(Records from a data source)

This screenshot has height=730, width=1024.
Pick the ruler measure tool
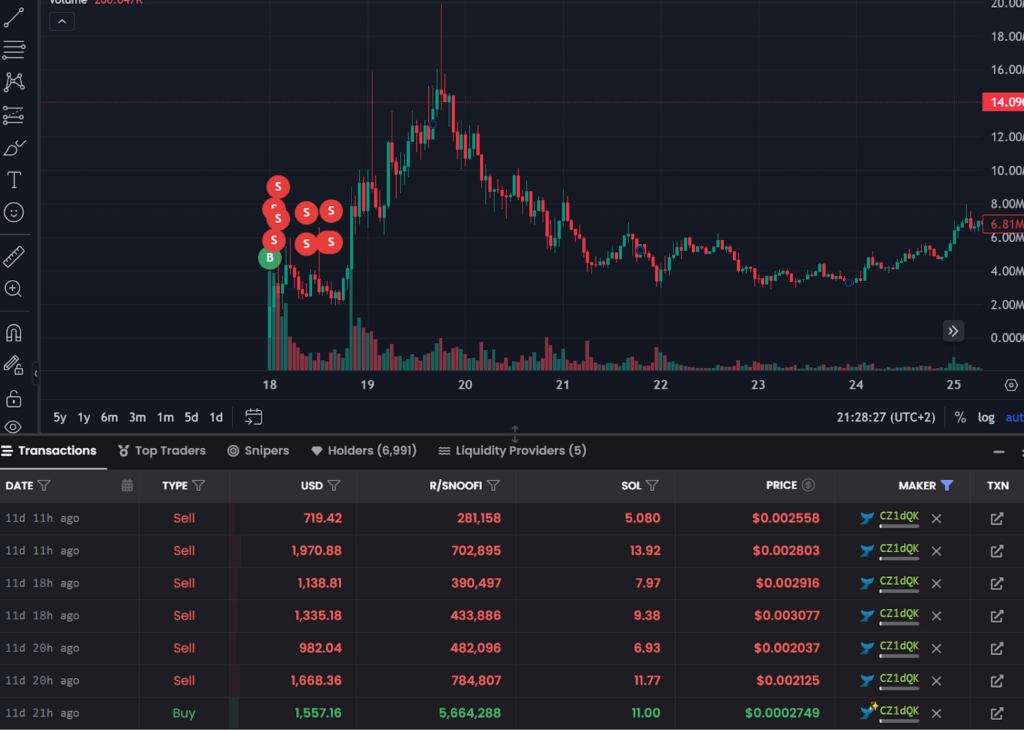coord(14,257)
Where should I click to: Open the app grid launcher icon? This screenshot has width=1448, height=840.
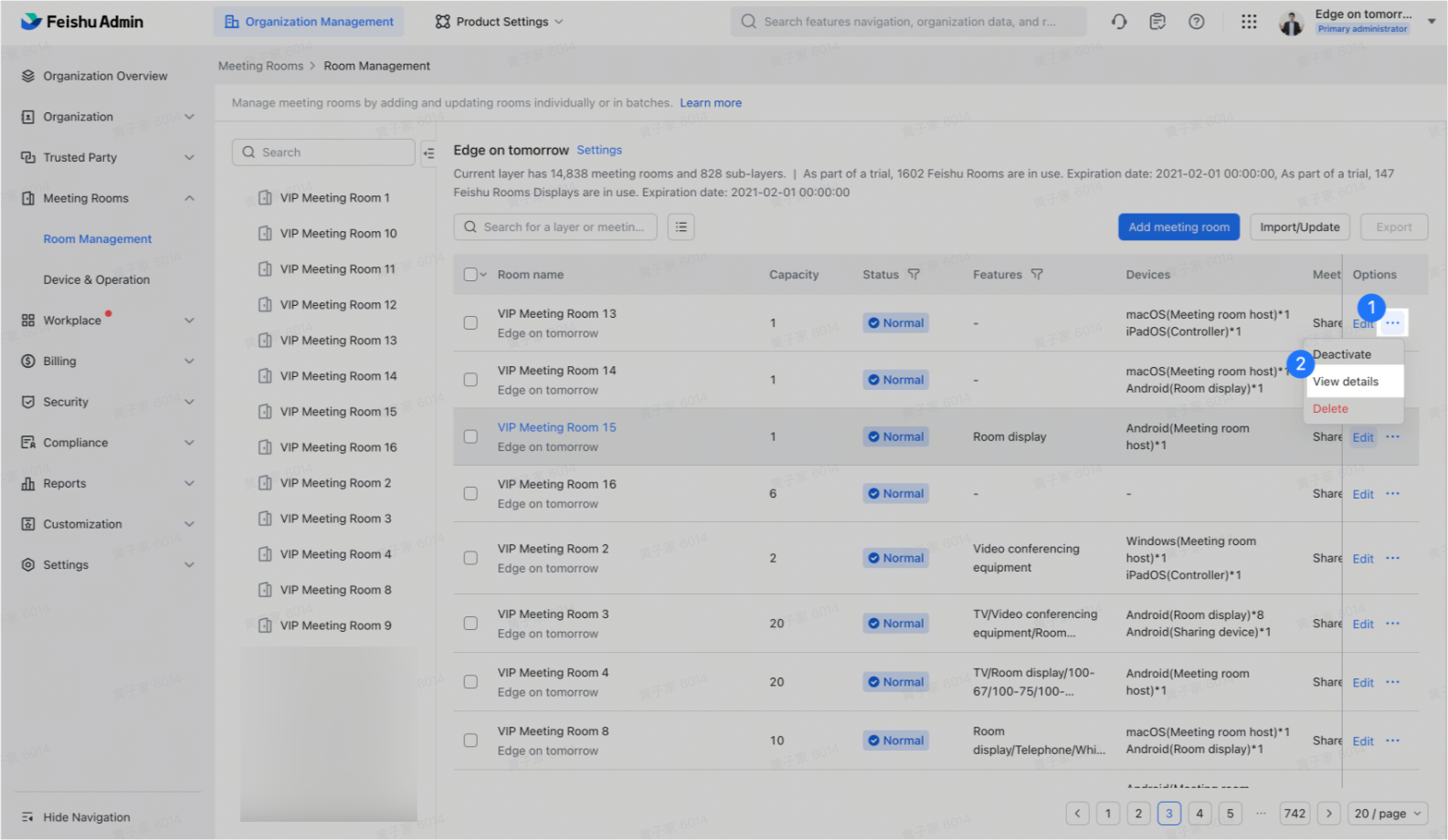click(1249, 22)
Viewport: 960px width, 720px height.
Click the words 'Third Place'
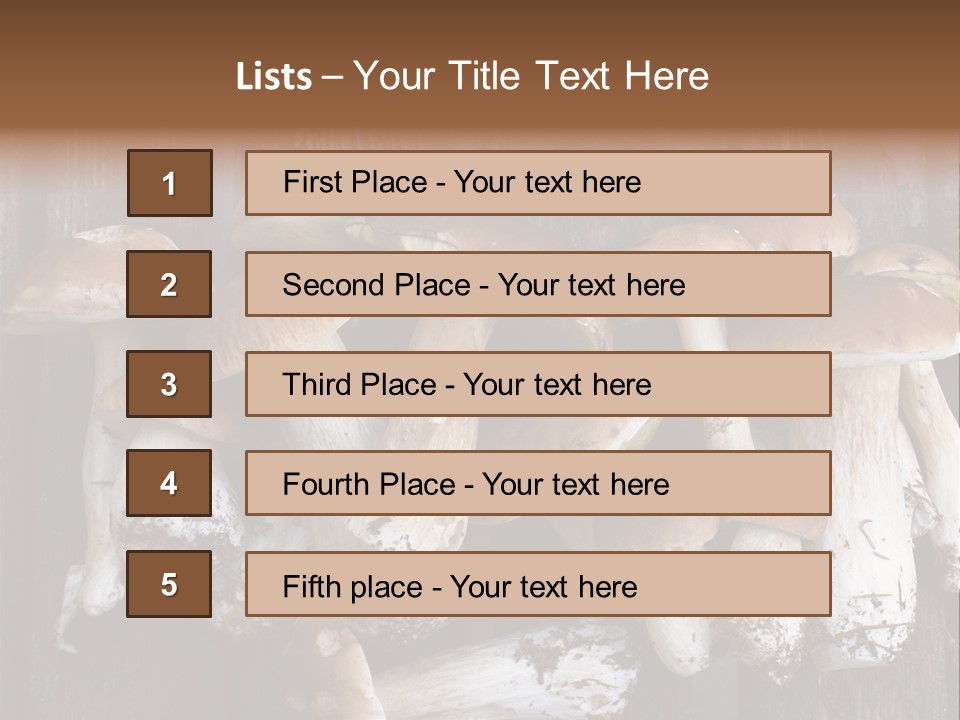tap(359, 384)
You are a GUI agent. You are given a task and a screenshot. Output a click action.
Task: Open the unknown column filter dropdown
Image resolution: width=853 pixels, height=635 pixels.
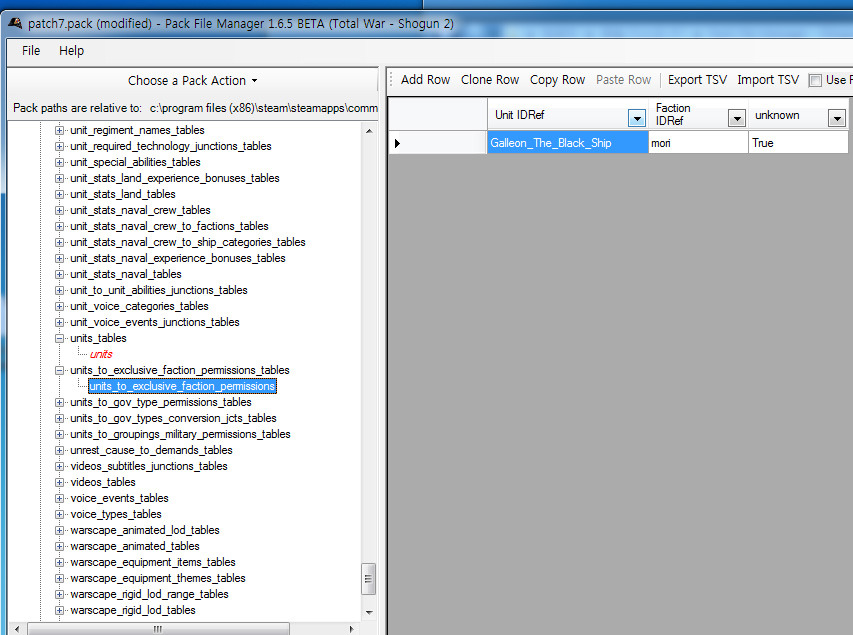(837, 119)
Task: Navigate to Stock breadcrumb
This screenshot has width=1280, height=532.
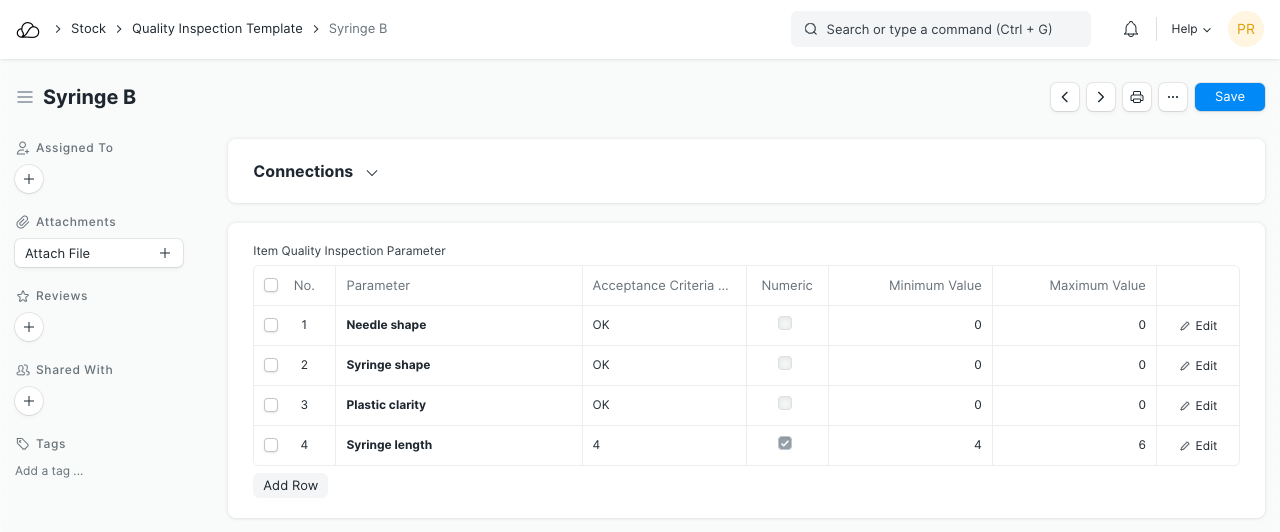Action: pyautogui.click(x=88, y=29)
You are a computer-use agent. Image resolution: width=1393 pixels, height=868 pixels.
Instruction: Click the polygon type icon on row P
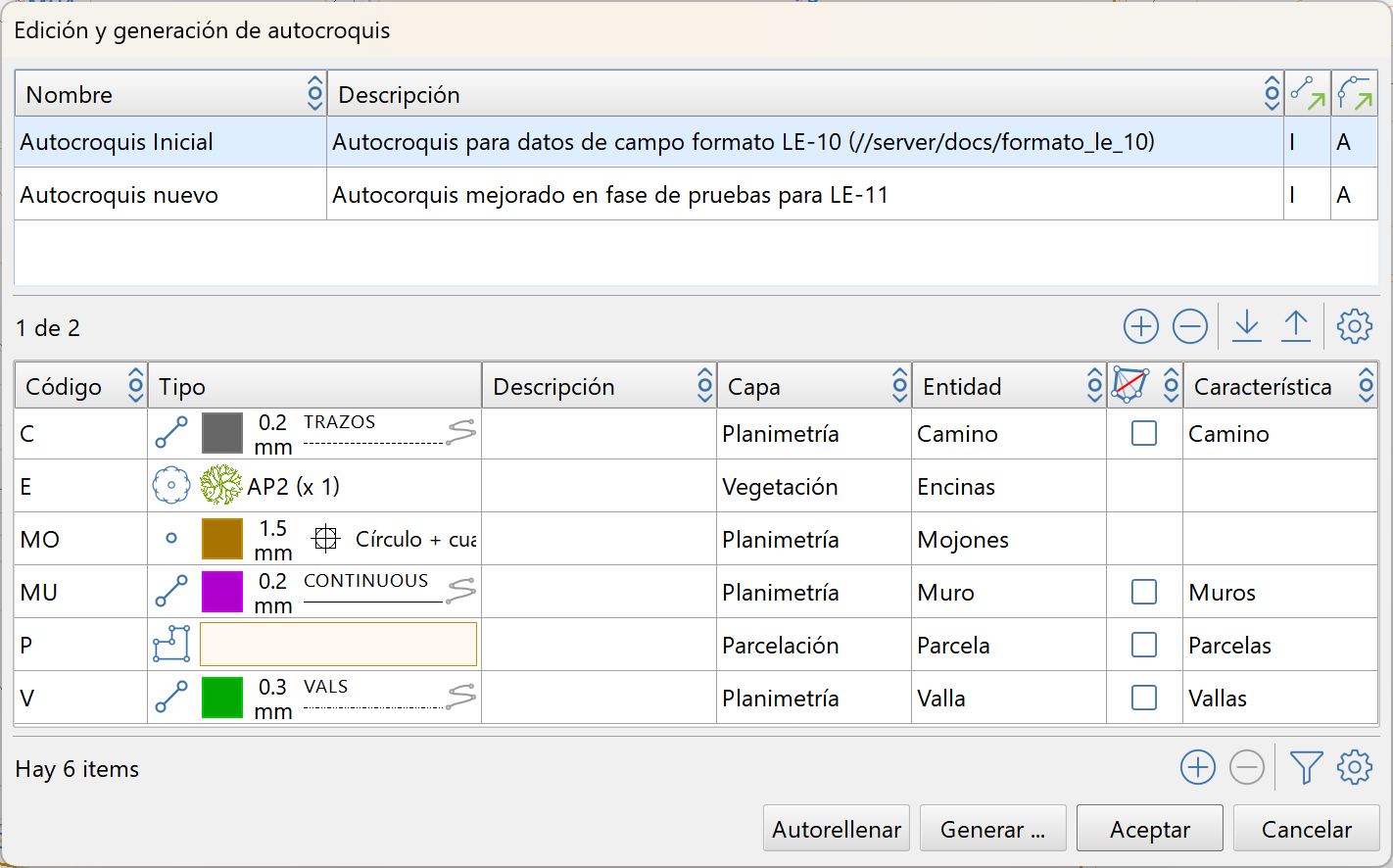pyautogui.click(x=171, y=644)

WHAT THE TASK ASKS:
Each line of the data that holds "agent" should be copied.

TASK RESPONSE:
You are a GUI agent. You are given a task and a screenshot. Output a click action.
You are a computer-use agent. Image resolution: width=1393 pixels, height=868 pixels.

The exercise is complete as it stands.